Wie lässt sich der Auszug zum Tariftreuegesetz in zwei Sätzen zusammenfassen?

■ **AUSGEWÄHLTER AUSZUG**
□ □ □
Die Gewerkschaften im DGB fordern ein bundesweites Tariftreuegesetz für die Vergabe öffentlicher Aufträge. Die Tarifflucht der Funktel GmbH ist ein weiteres Beispiel für die Notwendigkeit einer gesetzlichen Regelung. „Öffentliche Aufträge, die aus Steuermitteln bezahlt werden, sollten nur an Unternehmen vergeben werden, deren Beschäftigte zu demokratisch ausgehandelten Tarifbedingungen arbeiten“, macht Gröger deutlich.
Die Demonstration führt durch die Innenstadt. Bei der Kundgebung auf dem Marktplatz sprechen neben dem IG Metall-Bezirksleiter Thorsten Gröger auch Marcus Bosse, Landtagsabgeordneter der SPD für den Wahlkreis, Heidi Reupke, Mitglied der IG Metall-Tarifkommission bei Funktel, sowie Kolleginnen und Kollegen aus den unterstützenden Betrieben.
□ □ □
■ **Gespeicherte Dateneinträge**

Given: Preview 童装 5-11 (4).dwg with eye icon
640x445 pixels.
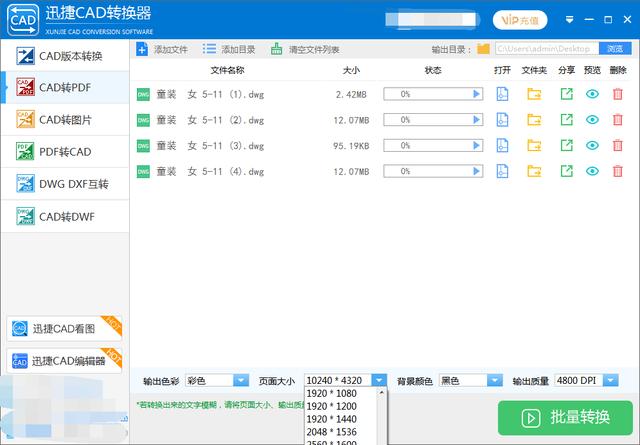Looking at the screenshot, I should [592, 171].
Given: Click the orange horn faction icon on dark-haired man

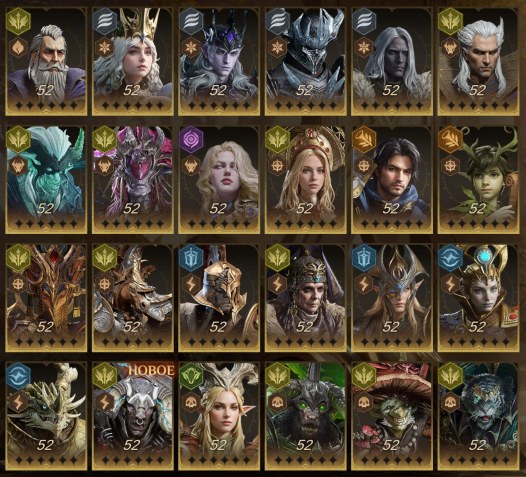Looking at the screenshot, I should pos(364,140).
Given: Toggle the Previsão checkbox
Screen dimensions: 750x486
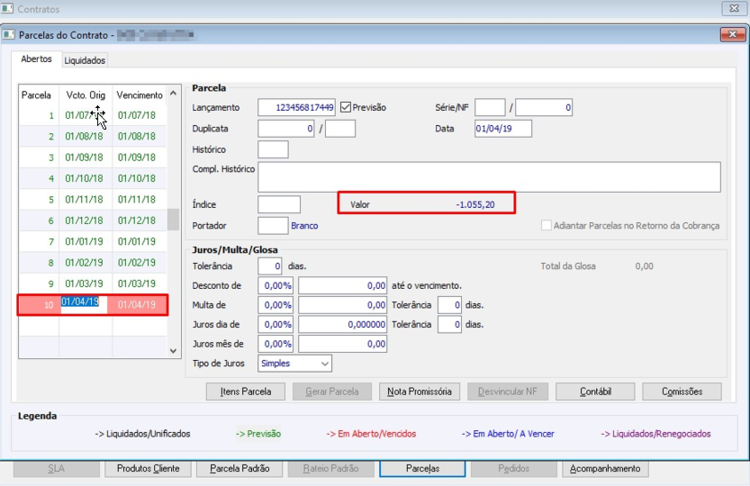Looking at the screenshot, I should [x=345, y=107].
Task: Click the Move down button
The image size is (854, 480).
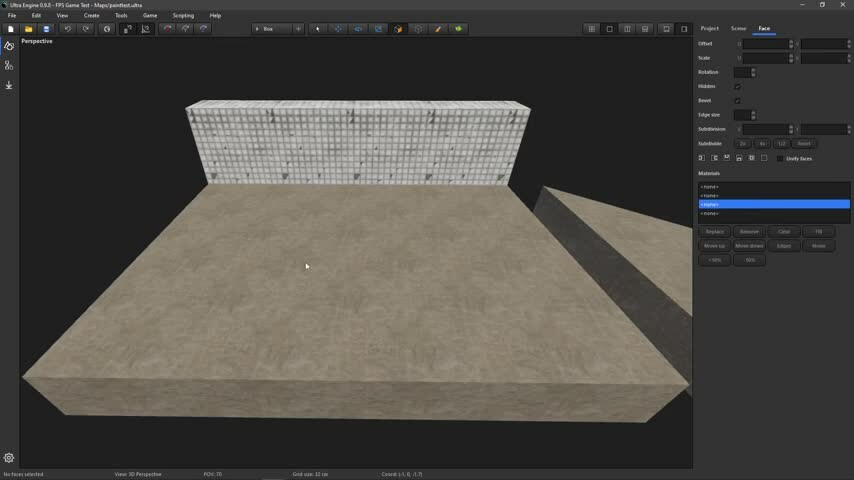Action: pos(749,246)
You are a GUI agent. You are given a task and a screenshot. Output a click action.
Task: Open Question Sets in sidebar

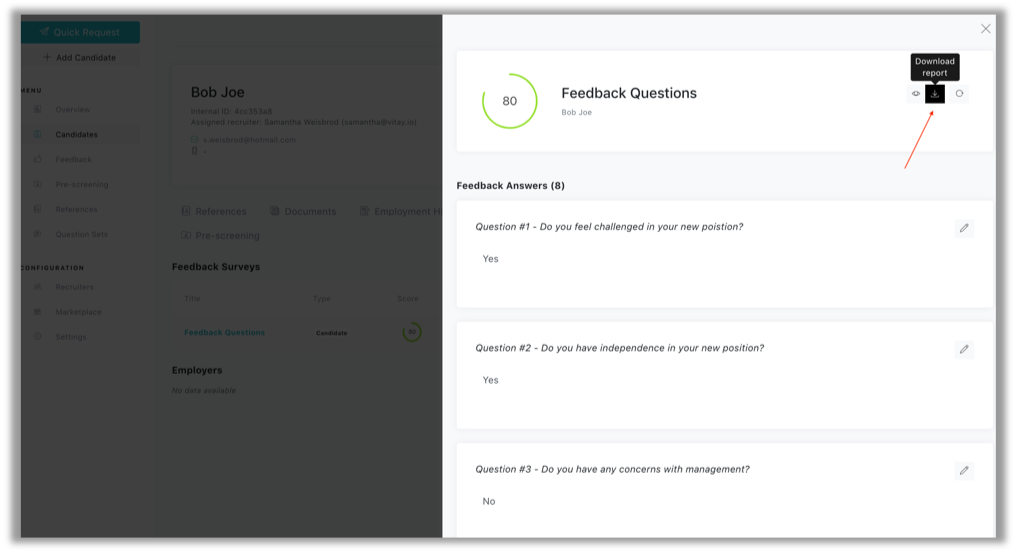click(x=82, y=235)

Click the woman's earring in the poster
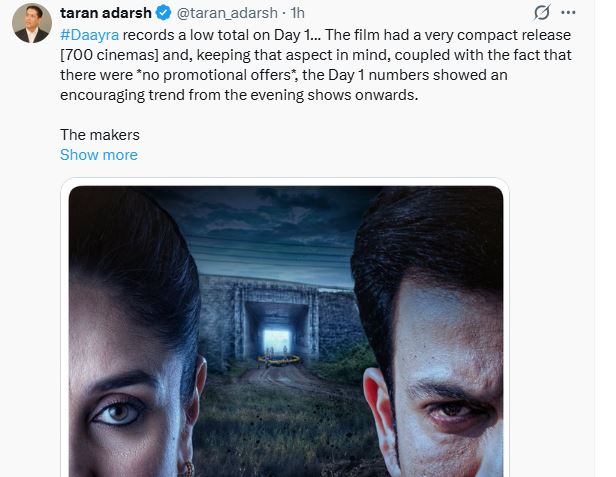(x=189, y=469)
□ □ □
■ **ERGEBNIS**
Die Gewerkschaften im DGB fordern ein bundesweites Tariftreuegesetz für die Vergabe öffentlicher Aufträge, wofür die Tarifflucht der Funktel GmbH ein weiteres Beispiel ist; laut Gröger sollen steuerfinanzierte Aufträge nur an Unternehmen gehen, deren Beschäftigte zu demokratisch ausgehandelten Tarifbedingungen arbeiten. Die Demonstration führt durch die Innenstadt, und bei der Kundgebung auf dem Marktplatz sprechen unter anderem IG Metall-Bezirksleiter Thorsten Gröger, der SPD-Landtagsabgeordnete Marcus Bosse und Heidi Reupke von der IG Metall-Tarifkommission bei Funktel.